→ Texte à lire
Lors des premières semaines de confinement, la une 100% masculine du Parisien a suscité un grand nombre de réactions. Deux jours après, la chercheuse Marlène Coulomb-Gully alertait : "Chaque crise porte en elle le risque [...] de considérer l’égalité femmes/hommes comme secondaire au regard d’objectifs opportunément jugés prioritaires." L’emballement médiatique suscité par cette une pose un certain nombre de questions : s’agit-il d’un cas isolé ? Est-ce au contraire le révélateur d’inégalités de représentation accentuées par la crise ?
Une étude menée par le CSA, portant sur 89 heures de programmes (six chaînes de télévision et deux stations de radio) a conclu que si la proportion de femmes à l’antenne n’avait pas été affectée par la pandémie, la proportion de femmes expertes avait fortement diminué. Une étude menée par l’INA montrait quant à elle que la parole d’autorité avait été majoritairement masculine, sans toutefois décrire en quoi le confinement avait été différent des autres périodes. Outre le nombre limité de chaînes prises en compte par ces études, la faible quantité de programmes analysés peut mener à des biais d'échantillonnage, et laisse un certain nombre de questions ouvertes.
Nous avons donc décidé de procéder autrement : nous avons entrepris de mesurer l’incidence de la crise sur la programmation des chaînes à l’aide d’une intelligence artificielle entraînée à distinguer les voix d’hommes et de femmes. Elle permet de mesurer le temps de parole respectif de ces catégories d’individus. Cette approche automatique a été utilisée pour traiter exhaustivement 700 000 heures d’antenne diffusées sur 22 stations de radio et 35 chaînes de télévision du 1er septembre 2018 au 1er septembre 2020.
Le temps de parole des femmes à la télévision est sujet à de nombreuses variations quotidiennes et saisonnières. Ainsi, on voit que sur CNEWS, le pourcentage de parole des femmes a varié entre 19 et 52 % du 1er septembre 2018 au 1er septembre 2020. De tels écarts quotidiens illustrent la nécessité de travailler avec de grandes masses de données.
Les analyses présentées dans cette étude contrastent avec les conclusions du CSA et mettent en évidence une baisse du temps de parole des femmes pendant la période de confinement s’étendant du 17 mars au 11 mai 2020. Certes, cette baisse est modérée en points de pourcentage mais loin d’être négligeable, compte tenu de la faible proportion de voix de femmes à l’antenne en temps normal.

→ Exercice a
Selon le texte sur le temps de parole des femmes dans les médias, combien d'heures d'antenne l'approche automatique a-t-elle permis de traiter ?

→ Données fournies
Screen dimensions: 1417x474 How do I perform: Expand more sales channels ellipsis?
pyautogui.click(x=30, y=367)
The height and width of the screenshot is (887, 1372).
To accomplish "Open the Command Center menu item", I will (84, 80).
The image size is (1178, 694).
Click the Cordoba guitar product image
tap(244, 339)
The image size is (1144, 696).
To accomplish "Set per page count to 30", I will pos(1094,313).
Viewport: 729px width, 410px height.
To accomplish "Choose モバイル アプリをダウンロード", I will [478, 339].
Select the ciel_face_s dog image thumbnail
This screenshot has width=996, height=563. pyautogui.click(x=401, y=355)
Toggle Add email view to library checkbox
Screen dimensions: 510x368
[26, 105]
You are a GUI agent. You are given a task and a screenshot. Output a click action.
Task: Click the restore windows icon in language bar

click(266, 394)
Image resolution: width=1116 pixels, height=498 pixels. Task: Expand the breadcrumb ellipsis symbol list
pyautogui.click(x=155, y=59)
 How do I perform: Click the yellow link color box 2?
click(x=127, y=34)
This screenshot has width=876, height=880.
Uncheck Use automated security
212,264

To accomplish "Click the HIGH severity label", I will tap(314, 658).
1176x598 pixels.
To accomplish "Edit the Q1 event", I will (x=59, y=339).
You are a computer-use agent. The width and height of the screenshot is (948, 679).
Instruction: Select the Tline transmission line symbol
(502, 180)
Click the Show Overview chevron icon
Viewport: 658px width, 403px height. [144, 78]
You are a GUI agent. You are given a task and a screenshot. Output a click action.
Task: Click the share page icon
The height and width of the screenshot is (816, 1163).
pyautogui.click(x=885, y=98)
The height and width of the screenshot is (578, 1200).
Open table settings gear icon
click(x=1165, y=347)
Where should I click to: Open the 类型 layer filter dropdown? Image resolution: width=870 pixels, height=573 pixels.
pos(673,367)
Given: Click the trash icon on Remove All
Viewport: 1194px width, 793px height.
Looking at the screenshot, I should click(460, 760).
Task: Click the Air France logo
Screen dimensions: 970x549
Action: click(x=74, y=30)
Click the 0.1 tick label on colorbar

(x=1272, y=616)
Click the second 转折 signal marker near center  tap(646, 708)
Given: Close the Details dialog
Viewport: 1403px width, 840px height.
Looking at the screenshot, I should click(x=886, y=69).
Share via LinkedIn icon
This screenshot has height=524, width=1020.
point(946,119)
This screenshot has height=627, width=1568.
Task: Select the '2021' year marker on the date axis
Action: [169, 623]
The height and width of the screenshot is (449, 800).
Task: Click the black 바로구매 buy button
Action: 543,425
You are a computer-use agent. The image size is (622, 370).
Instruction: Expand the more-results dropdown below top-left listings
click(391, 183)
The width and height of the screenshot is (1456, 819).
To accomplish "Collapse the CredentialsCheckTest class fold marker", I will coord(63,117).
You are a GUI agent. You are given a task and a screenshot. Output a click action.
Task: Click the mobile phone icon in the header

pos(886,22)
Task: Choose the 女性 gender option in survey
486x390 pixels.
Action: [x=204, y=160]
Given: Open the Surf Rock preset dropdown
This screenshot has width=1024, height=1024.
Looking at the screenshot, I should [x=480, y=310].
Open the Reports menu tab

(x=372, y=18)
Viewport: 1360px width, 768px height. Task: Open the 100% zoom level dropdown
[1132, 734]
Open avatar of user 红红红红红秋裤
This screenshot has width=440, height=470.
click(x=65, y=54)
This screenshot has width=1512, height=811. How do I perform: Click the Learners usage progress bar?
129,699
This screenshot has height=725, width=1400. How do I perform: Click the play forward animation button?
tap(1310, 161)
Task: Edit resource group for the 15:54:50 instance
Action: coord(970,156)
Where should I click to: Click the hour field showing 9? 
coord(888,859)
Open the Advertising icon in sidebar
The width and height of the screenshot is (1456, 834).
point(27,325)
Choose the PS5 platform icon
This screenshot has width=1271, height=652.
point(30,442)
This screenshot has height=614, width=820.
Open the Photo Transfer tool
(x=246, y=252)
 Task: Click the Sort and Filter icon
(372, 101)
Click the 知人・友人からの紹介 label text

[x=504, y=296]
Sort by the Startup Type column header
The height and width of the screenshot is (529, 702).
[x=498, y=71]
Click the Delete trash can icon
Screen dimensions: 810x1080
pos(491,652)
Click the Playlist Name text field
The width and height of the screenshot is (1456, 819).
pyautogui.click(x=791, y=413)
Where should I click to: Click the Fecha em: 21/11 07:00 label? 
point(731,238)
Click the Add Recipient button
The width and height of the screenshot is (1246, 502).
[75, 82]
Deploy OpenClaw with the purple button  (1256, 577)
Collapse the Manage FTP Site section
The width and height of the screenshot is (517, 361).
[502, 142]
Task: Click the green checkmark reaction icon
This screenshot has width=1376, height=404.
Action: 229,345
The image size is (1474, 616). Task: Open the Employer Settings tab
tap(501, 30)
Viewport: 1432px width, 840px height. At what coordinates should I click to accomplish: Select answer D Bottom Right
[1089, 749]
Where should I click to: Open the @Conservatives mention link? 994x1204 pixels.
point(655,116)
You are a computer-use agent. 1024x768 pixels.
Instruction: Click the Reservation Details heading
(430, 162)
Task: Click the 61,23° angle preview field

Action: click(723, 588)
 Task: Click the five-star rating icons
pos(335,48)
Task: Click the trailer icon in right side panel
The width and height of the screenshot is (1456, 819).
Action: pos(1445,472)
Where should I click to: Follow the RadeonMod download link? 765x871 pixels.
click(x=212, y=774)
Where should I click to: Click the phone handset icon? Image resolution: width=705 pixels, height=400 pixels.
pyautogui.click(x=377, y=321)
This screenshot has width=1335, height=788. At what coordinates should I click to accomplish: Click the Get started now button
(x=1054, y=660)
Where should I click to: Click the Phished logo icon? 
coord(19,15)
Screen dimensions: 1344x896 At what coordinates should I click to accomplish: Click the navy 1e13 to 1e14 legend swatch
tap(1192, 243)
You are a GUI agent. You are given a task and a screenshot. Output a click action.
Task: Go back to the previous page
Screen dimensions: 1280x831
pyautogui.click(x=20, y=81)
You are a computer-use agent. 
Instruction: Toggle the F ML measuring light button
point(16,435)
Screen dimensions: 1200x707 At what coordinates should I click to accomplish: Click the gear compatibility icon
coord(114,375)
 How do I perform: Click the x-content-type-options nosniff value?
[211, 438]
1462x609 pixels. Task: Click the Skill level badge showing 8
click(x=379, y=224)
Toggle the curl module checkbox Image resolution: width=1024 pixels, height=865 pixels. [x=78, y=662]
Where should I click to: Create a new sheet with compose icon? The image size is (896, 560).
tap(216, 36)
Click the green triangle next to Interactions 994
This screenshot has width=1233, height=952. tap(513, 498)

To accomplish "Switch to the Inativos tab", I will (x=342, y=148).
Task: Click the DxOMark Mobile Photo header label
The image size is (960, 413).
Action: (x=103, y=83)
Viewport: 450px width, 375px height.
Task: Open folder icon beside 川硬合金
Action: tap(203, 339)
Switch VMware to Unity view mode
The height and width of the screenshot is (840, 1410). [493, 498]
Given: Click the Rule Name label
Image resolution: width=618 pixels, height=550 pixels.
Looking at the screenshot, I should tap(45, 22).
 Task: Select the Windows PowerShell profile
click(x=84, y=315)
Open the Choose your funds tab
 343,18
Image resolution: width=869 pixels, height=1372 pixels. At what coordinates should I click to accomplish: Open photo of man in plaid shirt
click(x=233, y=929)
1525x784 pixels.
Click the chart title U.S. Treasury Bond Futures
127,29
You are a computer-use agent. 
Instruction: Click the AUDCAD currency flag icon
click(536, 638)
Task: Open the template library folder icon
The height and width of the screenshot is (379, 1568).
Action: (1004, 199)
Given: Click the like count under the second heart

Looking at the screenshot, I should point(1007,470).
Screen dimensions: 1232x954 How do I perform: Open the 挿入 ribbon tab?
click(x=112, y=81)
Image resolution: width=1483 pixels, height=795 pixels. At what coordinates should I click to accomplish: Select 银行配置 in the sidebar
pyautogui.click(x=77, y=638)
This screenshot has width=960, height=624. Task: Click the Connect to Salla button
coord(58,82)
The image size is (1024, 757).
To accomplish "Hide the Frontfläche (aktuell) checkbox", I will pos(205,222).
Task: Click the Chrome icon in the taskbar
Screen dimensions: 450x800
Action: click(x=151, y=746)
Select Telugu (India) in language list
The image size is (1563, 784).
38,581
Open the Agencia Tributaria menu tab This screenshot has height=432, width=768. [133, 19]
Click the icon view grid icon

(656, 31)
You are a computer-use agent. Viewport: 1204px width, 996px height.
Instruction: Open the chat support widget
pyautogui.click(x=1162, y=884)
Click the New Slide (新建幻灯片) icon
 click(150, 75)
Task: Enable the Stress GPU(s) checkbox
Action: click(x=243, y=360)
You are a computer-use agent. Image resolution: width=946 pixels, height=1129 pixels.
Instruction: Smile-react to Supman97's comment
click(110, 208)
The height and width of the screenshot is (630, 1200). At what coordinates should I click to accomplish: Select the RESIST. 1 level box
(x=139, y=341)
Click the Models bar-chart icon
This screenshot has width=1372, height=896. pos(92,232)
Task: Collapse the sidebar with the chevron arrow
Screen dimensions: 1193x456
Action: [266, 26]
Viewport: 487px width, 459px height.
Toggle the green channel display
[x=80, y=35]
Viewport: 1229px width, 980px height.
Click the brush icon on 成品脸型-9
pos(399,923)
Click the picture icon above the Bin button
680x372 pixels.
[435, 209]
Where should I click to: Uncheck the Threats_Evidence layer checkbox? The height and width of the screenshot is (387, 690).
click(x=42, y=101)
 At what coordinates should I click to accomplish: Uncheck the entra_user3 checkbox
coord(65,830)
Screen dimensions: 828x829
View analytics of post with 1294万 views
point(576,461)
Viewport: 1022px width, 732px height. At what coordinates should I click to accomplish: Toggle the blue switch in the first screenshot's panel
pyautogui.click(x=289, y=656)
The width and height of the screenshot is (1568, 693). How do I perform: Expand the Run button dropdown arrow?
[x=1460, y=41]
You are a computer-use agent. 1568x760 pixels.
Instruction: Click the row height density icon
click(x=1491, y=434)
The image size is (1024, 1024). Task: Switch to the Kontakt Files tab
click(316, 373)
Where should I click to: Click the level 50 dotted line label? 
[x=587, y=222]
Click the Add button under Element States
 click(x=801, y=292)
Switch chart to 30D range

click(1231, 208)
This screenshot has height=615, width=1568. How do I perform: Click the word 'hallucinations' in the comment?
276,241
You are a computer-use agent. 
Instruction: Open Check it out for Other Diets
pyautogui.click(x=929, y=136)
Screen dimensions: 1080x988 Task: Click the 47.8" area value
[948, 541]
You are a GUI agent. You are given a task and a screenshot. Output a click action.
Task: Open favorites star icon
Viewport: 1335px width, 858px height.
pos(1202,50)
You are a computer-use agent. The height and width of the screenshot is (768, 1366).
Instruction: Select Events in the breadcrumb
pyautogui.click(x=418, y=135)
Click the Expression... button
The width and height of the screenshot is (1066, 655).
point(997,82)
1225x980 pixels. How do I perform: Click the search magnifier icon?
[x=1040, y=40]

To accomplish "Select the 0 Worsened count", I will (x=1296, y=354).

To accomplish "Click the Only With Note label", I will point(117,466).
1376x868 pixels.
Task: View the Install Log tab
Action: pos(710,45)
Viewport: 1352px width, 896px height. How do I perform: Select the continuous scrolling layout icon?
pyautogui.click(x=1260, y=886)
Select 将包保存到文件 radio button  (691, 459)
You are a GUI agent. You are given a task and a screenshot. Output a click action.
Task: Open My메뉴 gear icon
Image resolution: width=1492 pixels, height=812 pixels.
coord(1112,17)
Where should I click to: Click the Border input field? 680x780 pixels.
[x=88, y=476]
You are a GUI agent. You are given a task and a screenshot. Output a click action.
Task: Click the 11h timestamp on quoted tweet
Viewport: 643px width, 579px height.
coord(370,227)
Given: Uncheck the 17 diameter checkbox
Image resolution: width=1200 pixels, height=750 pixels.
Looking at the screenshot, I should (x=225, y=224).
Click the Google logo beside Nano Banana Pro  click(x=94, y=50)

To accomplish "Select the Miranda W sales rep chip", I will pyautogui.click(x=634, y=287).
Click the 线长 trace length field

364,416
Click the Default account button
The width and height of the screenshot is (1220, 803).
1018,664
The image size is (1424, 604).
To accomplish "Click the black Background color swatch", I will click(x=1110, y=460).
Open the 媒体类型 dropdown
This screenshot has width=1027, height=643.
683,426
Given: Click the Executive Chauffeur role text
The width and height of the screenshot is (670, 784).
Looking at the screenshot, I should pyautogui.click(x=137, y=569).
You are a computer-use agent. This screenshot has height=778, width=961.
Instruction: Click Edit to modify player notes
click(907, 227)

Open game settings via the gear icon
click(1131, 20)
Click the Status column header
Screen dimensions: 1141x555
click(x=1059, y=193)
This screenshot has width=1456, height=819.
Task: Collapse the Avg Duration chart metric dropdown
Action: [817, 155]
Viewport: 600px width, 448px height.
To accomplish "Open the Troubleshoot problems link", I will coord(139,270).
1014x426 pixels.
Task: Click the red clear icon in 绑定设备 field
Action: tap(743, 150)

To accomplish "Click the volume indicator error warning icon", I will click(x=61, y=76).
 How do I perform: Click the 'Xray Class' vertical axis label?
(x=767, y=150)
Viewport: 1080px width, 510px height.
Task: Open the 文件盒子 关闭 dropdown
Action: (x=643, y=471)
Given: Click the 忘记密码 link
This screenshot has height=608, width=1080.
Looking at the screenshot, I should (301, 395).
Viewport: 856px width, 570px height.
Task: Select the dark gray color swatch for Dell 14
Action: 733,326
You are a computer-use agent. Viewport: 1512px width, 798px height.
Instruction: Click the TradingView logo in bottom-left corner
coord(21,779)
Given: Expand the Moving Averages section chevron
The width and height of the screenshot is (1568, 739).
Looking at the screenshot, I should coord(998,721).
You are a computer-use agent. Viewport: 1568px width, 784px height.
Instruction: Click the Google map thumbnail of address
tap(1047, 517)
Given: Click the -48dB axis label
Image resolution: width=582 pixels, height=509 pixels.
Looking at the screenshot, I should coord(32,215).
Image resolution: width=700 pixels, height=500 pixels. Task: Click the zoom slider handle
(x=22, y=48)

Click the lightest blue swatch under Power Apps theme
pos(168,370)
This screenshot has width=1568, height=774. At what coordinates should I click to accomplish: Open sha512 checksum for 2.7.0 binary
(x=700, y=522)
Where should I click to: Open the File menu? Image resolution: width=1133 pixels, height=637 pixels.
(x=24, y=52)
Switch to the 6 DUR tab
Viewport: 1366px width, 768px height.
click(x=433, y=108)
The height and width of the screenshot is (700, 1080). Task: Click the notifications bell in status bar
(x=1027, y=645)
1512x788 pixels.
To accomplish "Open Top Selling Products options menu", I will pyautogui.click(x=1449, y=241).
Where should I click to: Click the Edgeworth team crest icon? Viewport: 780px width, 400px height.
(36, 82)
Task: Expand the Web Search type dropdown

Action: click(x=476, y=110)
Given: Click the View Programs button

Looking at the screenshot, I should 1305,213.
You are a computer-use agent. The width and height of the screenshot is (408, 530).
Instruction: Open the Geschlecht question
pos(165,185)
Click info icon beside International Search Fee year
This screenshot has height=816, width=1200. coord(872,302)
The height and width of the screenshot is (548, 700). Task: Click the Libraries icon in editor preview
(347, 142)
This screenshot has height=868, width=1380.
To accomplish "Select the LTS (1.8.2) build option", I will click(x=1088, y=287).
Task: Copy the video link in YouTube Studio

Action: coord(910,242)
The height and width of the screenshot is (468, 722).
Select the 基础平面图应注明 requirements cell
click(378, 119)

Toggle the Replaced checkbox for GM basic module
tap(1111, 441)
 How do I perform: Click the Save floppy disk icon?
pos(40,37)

→ Exercice b
Reproduisez à l'identique, dans les enregistrements, tout ce qui va de la ligne contenant "You are a computer-use agent. This" jusqu'à la ligne contenant "Action: [817, 155]", ces deux lignes comprises.

→ Réponse a
700 000 heures d'antenne.

→ Réponse b
You are a computer-use agent. This screenshot has height=778, width=961.
Instruction: Click Edit to modify player notes
click(907, 227)

Open game settings via the gear icon
click(1131, 20)
Click the Status column header
Screen dimensions: 1141x555
click(x=1059, y=193)
This screenshot has width=1456, height=819.
Task: Collapse the Avg Duration chart metric dropdown
Action: [817, 155]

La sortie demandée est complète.